# Wood turning calipers



## Walney Col (4 Aug 2014)

Having just started using a lathe it wasn't long before I realised I could do with a set of double ended calipers to gague the wall thickness of a bowl I was making. 

So not being one to spend cash on something I can make I drew up a sketchup design and made some.
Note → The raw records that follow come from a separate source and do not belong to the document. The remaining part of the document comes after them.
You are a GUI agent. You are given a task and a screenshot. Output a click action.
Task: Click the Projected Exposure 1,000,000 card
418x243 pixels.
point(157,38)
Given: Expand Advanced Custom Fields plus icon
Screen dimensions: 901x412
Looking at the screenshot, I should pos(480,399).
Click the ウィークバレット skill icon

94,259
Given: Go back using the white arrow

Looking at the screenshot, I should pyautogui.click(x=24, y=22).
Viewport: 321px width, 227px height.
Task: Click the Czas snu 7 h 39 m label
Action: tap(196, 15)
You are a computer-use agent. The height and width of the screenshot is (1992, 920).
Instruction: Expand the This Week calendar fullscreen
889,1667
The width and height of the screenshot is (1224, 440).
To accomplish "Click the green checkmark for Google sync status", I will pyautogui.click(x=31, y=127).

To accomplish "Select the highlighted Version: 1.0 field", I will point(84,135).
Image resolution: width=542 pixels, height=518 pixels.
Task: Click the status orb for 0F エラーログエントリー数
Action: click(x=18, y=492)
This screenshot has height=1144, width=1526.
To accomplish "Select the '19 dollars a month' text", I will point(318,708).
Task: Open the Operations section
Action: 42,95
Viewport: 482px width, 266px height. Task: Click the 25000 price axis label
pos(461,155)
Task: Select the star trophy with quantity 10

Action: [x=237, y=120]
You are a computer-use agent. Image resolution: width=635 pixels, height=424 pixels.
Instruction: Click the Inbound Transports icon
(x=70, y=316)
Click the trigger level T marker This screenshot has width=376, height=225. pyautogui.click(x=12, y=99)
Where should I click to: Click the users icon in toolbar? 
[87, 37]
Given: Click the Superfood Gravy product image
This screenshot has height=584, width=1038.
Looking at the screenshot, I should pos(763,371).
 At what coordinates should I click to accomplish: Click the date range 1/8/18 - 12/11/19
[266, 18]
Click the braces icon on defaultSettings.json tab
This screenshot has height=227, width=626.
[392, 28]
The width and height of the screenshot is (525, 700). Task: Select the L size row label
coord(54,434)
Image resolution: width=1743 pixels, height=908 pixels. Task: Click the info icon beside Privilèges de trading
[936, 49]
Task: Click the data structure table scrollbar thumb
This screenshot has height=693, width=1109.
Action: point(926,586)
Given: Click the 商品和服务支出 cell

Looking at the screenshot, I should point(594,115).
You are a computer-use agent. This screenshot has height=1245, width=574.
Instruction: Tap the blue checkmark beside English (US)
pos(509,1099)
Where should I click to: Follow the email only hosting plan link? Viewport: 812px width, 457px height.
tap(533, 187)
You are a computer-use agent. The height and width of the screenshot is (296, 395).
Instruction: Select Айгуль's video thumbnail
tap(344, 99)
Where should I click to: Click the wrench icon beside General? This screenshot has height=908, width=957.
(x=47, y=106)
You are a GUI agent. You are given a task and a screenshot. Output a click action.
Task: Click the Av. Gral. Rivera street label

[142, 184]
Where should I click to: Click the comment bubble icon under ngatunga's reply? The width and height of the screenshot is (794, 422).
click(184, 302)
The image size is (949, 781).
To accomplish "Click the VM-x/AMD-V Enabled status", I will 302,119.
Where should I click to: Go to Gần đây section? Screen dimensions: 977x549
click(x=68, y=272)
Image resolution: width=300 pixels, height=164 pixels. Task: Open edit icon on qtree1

I hope somebody finds this useful.


----------



## Phil Hansen (12 Aug 2014)

Thanks for that usefull post.
Phil


----------



## Walney Col (12 Aug 2014)

You're welcome Phil.
I actually thought I'd posted the cutout pattern for a second odd-leg variation which I find more versatile but apparently not so I'll do that now while I remember.


----------



## Claymore (14 Aug 2014)

Great idea Colin!


----------



## bugbear (14 Aug 2014)

Walney Col":256tgkkl said:


> Having just started using a lathe it wasn't long before I realised I could do with a set of double ended calipers to gague the wall thickness of a bowl I was making.
> 
> So not being one to spend cash on something I can make I drew up a sketchup design and made some.
> I hope somebody finds this useful.



A tip I found when making a panoramic head for photography; if you interpose a washer
cut from a 4 pt plastic milk container between the wooden parts, you get
a very nice smooth sliding motion.

(according to the recyling mark, this plastic is "HDPE"
http://scifun.chem.wisc.edu/chemweek/po ... ymers.html
)

Bugbear


----------